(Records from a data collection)
|---|

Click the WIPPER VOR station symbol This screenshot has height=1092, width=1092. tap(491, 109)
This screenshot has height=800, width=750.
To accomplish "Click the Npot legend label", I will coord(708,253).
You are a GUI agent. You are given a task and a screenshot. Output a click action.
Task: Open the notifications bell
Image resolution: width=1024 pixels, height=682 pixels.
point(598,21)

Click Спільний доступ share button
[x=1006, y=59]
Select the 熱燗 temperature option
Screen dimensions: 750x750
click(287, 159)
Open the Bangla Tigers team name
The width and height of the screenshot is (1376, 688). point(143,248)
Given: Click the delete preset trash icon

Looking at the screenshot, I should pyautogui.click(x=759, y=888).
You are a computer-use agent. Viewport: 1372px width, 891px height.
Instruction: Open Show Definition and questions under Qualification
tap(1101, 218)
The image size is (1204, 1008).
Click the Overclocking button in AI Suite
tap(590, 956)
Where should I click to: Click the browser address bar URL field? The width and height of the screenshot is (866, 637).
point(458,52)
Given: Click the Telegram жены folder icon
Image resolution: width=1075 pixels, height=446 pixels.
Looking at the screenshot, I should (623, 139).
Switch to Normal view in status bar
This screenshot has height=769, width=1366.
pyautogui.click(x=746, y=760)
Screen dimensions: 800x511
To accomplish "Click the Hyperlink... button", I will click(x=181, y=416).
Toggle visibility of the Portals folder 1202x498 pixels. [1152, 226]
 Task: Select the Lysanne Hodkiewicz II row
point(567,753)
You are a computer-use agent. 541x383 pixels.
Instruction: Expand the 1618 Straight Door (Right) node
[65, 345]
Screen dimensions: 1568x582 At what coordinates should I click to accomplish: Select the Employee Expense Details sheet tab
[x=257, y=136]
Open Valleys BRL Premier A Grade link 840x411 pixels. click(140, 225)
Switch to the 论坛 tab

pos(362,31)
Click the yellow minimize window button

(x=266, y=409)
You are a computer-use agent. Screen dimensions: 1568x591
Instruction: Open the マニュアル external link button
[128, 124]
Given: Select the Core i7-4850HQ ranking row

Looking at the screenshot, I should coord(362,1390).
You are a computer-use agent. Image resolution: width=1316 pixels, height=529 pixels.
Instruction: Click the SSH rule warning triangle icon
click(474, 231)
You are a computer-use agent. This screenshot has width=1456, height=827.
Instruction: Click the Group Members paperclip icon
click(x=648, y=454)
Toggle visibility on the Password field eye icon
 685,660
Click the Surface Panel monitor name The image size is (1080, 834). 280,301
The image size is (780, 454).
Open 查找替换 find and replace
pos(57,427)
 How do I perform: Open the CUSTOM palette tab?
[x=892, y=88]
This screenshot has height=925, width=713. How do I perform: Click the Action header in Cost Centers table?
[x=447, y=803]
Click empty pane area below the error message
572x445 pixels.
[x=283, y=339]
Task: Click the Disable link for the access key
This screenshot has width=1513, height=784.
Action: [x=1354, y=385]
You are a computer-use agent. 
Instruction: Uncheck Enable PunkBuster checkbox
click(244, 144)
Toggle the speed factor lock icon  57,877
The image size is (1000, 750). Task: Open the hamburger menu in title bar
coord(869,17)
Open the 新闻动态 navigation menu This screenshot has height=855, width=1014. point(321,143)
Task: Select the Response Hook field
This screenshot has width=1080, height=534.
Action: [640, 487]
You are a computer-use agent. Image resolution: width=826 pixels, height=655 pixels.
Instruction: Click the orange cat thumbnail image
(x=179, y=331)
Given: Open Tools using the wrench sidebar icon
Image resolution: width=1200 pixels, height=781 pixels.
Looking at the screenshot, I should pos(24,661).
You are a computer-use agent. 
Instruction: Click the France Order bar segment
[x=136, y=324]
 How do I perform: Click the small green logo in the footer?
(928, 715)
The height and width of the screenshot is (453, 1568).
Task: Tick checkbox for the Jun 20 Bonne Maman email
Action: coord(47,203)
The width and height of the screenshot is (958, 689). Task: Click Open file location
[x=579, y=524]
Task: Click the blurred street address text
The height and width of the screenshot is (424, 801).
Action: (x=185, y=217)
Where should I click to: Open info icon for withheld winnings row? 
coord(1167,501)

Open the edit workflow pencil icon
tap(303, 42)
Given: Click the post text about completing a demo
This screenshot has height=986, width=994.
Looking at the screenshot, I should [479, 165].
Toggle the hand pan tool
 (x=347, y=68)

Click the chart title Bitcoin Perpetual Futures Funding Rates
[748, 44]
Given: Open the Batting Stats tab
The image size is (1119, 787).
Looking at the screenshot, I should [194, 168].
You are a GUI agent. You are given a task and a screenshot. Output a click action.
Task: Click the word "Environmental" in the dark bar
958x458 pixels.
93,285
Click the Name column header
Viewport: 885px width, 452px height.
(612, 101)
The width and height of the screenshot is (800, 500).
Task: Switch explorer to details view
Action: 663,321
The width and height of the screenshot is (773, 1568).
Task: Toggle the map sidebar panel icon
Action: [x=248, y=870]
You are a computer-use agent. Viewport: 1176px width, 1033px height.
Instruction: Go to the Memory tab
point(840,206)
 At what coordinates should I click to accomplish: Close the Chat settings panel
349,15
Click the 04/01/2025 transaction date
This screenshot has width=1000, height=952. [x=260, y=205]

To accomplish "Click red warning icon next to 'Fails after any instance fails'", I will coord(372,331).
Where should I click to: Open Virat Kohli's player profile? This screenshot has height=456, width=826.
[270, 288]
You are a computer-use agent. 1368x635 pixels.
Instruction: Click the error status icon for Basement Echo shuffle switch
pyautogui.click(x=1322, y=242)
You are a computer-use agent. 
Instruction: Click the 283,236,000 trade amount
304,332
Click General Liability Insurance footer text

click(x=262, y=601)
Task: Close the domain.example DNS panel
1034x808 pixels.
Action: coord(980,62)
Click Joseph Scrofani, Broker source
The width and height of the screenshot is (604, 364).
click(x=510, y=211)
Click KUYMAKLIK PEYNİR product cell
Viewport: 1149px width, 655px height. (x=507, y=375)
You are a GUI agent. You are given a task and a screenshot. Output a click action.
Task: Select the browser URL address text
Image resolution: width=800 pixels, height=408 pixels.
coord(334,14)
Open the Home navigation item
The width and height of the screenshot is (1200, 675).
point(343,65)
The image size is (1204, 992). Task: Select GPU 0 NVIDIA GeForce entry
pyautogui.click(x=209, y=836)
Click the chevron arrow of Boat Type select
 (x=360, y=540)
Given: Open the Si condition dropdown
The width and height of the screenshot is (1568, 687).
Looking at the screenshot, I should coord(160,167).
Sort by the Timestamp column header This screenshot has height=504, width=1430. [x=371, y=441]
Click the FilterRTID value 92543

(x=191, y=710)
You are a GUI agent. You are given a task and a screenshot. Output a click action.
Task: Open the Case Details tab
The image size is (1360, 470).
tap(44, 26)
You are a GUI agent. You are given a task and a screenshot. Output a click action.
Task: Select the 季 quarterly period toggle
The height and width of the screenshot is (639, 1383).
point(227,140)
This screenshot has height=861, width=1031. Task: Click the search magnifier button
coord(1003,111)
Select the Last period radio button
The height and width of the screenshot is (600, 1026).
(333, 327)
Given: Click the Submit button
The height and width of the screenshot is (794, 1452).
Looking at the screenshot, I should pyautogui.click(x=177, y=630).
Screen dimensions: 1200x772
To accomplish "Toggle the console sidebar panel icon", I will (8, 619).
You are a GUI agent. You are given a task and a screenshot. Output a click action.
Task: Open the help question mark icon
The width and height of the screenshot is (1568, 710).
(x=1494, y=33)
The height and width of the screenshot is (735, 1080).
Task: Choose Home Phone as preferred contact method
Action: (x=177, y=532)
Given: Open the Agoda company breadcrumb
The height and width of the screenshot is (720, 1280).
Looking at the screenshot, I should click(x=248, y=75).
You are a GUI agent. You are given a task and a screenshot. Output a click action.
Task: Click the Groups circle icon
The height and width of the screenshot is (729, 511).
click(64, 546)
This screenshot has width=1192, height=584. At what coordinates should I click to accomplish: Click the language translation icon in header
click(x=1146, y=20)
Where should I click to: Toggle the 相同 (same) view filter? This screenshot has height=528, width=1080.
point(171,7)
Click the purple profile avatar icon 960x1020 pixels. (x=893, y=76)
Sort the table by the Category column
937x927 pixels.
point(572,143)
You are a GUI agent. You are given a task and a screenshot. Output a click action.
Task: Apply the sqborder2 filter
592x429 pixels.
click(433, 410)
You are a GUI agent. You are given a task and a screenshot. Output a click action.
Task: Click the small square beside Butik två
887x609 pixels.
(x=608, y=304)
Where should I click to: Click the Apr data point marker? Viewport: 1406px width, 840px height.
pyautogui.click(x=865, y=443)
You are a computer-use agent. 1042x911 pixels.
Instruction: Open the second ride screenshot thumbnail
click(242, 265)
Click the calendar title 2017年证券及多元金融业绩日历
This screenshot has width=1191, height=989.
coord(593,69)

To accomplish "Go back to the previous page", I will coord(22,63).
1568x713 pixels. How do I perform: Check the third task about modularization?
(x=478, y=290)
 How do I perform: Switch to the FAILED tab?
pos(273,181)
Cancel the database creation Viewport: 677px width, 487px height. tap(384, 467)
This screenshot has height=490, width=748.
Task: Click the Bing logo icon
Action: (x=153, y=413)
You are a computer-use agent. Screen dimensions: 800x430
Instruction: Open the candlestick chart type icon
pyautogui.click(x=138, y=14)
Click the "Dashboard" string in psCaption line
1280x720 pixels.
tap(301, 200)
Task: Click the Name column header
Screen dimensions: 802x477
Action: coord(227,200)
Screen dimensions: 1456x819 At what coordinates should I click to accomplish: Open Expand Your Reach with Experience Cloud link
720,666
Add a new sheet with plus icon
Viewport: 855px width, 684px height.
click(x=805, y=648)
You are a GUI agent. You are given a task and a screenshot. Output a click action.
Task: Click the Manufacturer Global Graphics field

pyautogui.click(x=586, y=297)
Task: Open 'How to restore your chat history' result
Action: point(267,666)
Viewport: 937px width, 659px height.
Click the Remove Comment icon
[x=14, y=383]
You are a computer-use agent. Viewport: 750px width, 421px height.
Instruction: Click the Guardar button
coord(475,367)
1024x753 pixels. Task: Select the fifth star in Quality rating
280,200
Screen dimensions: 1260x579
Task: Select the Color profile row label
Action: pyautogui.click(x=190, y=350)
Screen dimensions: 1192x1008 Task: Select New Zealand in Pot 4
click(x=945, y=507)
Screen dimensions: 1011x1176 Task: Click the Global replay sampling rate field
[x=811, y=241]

|---|

*Exercise description*: What is the number of lines above that hold the word "Sort"? Answer with that number alone.

*Exercise response*: 2